Au-delà des responsabilités individuelles, les enjeux environnementaux ont toujours exigé une réponse publique

Cet argument, que nous entendons trop souvent, est de dire que l’Etat ne doit pas se mêler de politique climatique : il suffit de laisser la responsabilité individuelle jouer. Ainsi, les particuliers et les entreprises prendront d’eux-mêmes les mesures qui s’imposent. Cette vision est totalement déconnectée de la réalité. Elle est de plus extrêmement culpabilisante et punitive pour la population et pour les PME. Enfin, elle est totalement inefficace dans ses résultats.
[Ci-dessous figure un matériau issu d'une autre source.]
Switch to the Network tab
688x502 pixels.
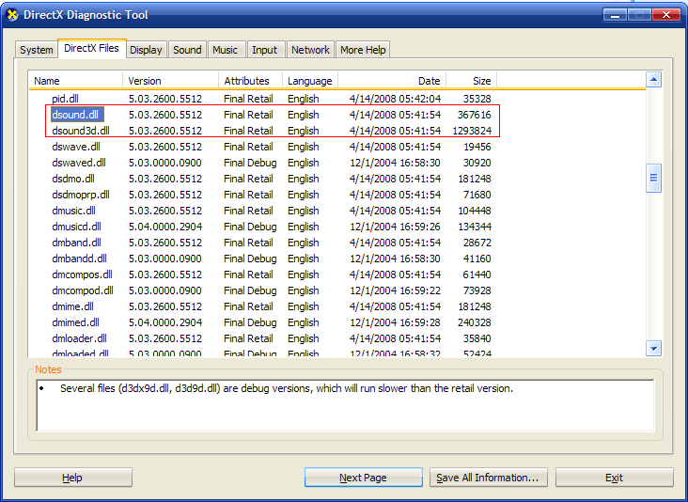tap(310, 50)
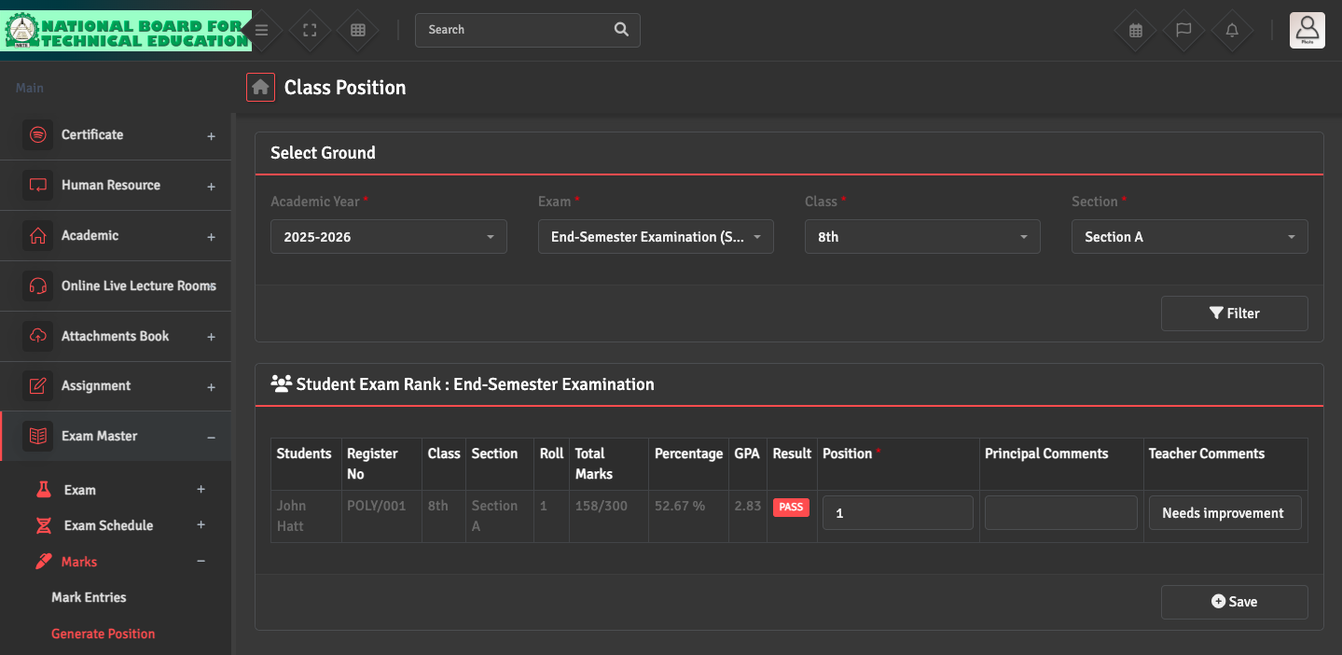
Task: Click the search magnifier icon
Action: pos(621,30)
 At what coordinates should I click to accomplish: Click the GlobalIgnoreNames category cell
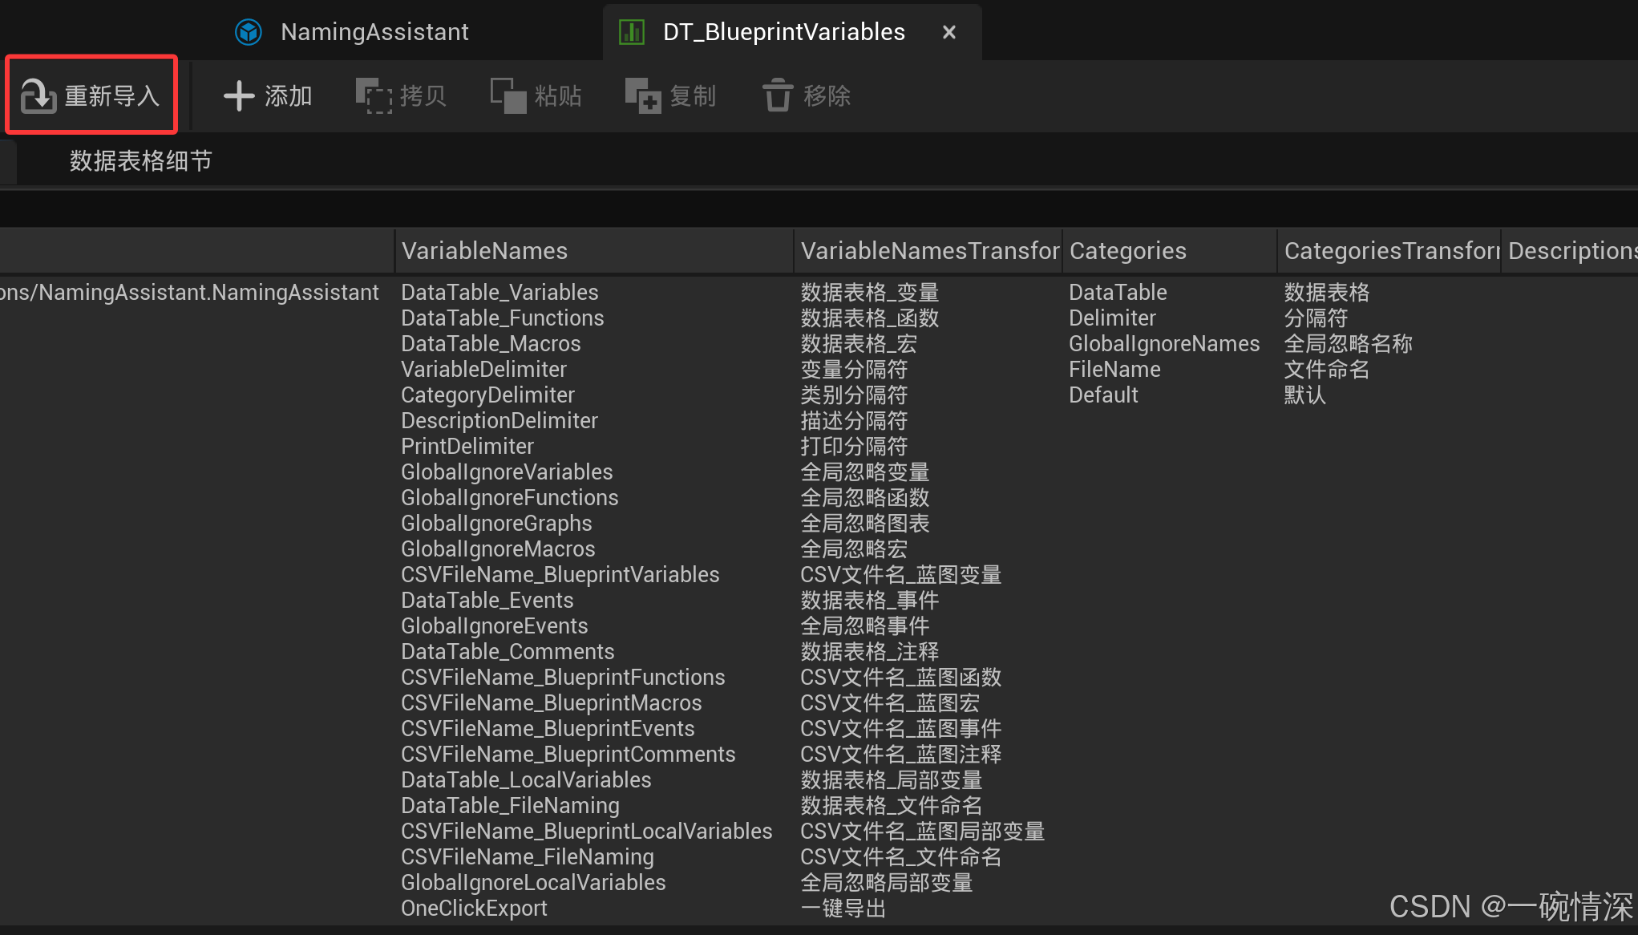(1163, 344)
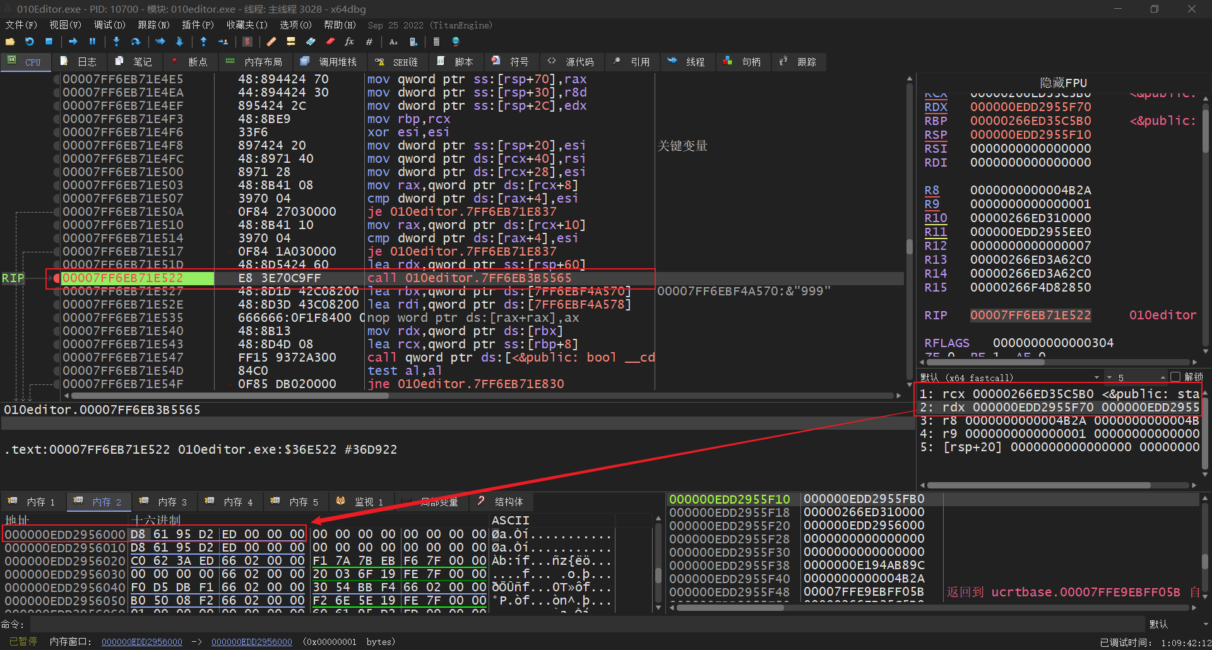This screenshot has height=650, width=1212.
Task: Click the Open file folder icon
Action: click(x=10, y=42)
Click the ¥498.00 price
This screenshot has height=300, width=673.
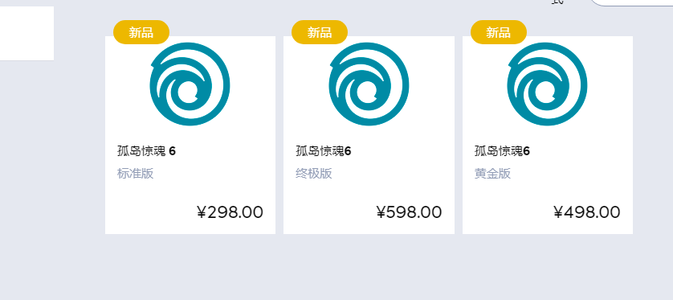(x=587, y=212)
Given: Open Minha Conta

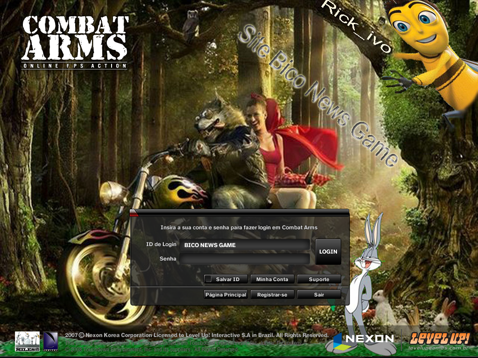Looking at the screenshot, I should (x=272, y=279).
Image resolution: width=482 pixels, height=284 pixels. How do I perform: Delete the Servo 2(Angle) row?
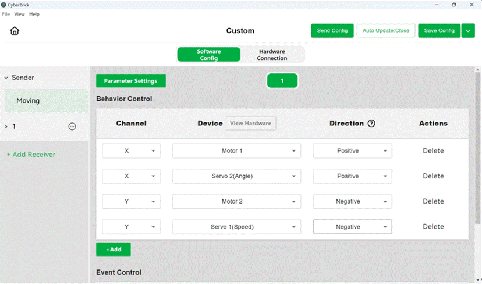point(433,176)
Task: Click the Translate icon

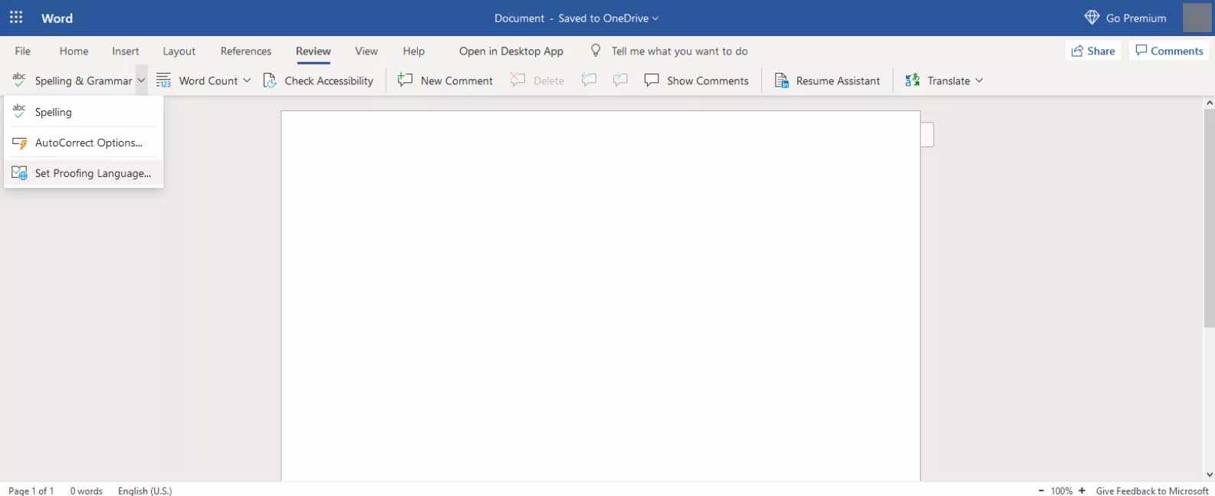Action: pyautogui.click(x=912, y=80)
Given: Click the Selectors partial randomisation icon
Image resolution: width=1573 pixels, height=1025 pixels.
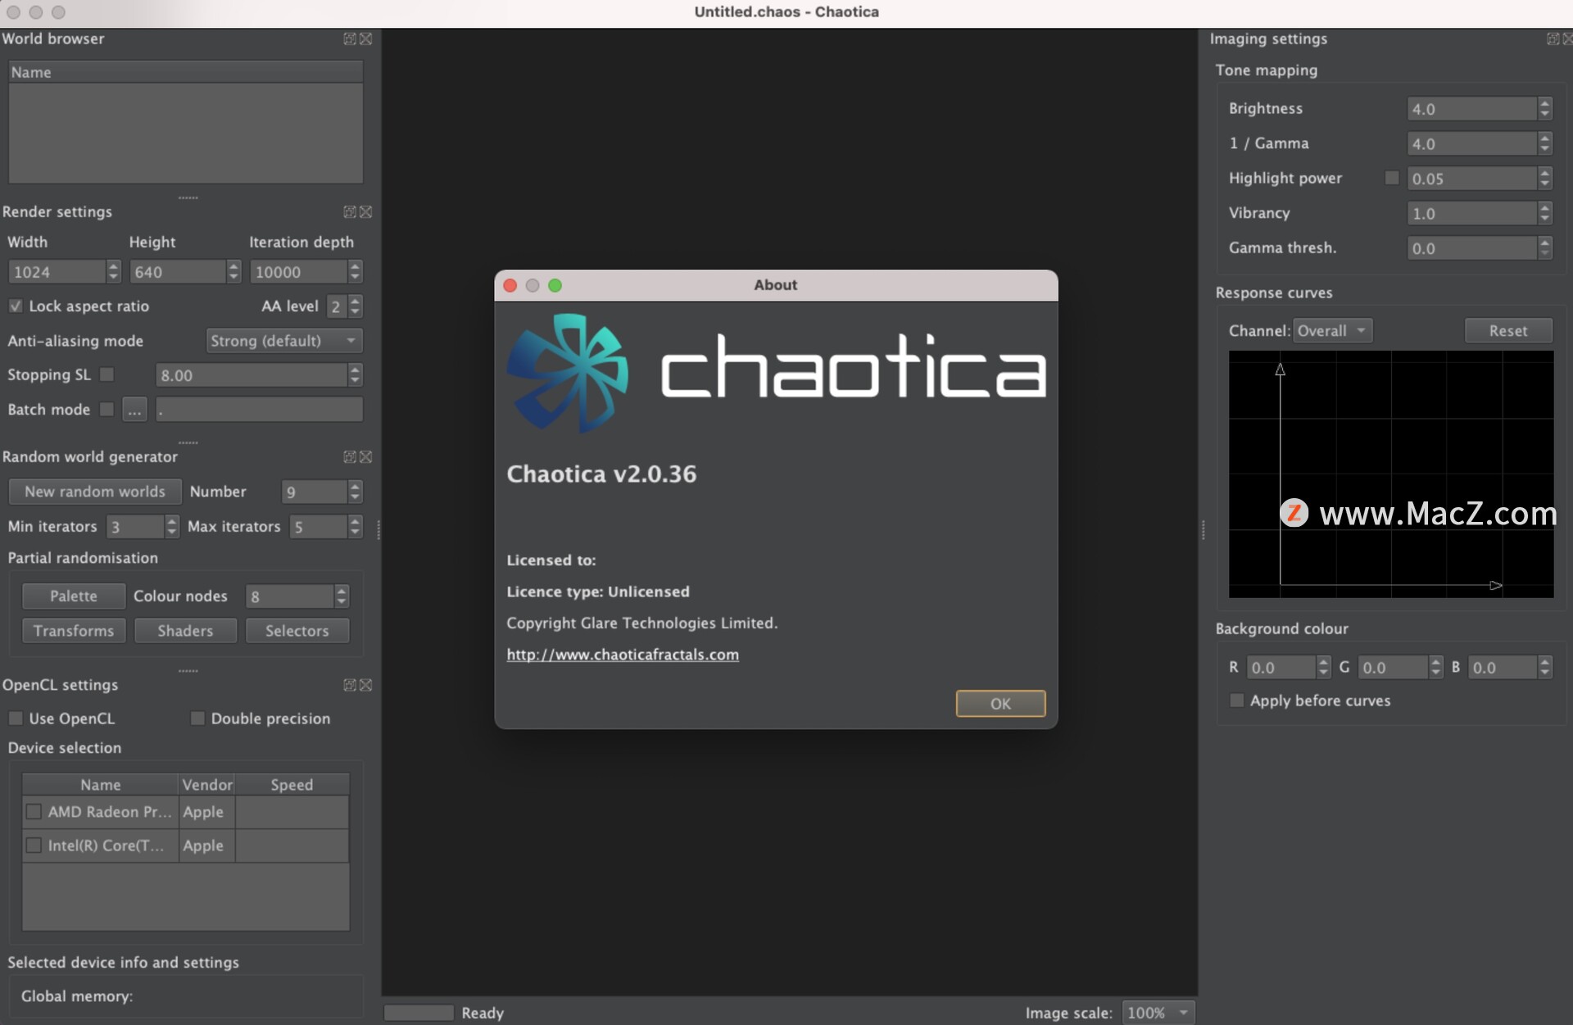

L’histoire de l’écologie montre que les enjeux environnementaux que nous avons pu un tant soit peu résoudre, l’ont toujours été grâce à une combinaison entre mesures publiques et engagement privé. L’un ne va pas sans l’autre. Le problème du trou dans la couche d’ozone, par exemple, a trouvé une réponse dans la ratification du Protocole de Montréal, exigeant une réduction progressive des CFC. Ceux-ci ont ensuite été interdits en 1996. Autre exemple, les pluies acides, responsables entre autres de la « mort des forêts »: elles ont débouché sur l’introduction des catalyseurs obligatoires à la fin des années quatre-vingt. Une taxe incitative sur la quantité de souffre dans l’essence a en outre été instaurée en 2004. Ce sont aussi les collectivités publiques qui ont financé et construit les stations d’épuration pour améliorer la qualité des eaux, ou qui ont fixé des objectifs en matière de recyclage des déchets, puis mis en place, en collaboration avec le privé, des filières à cet effet.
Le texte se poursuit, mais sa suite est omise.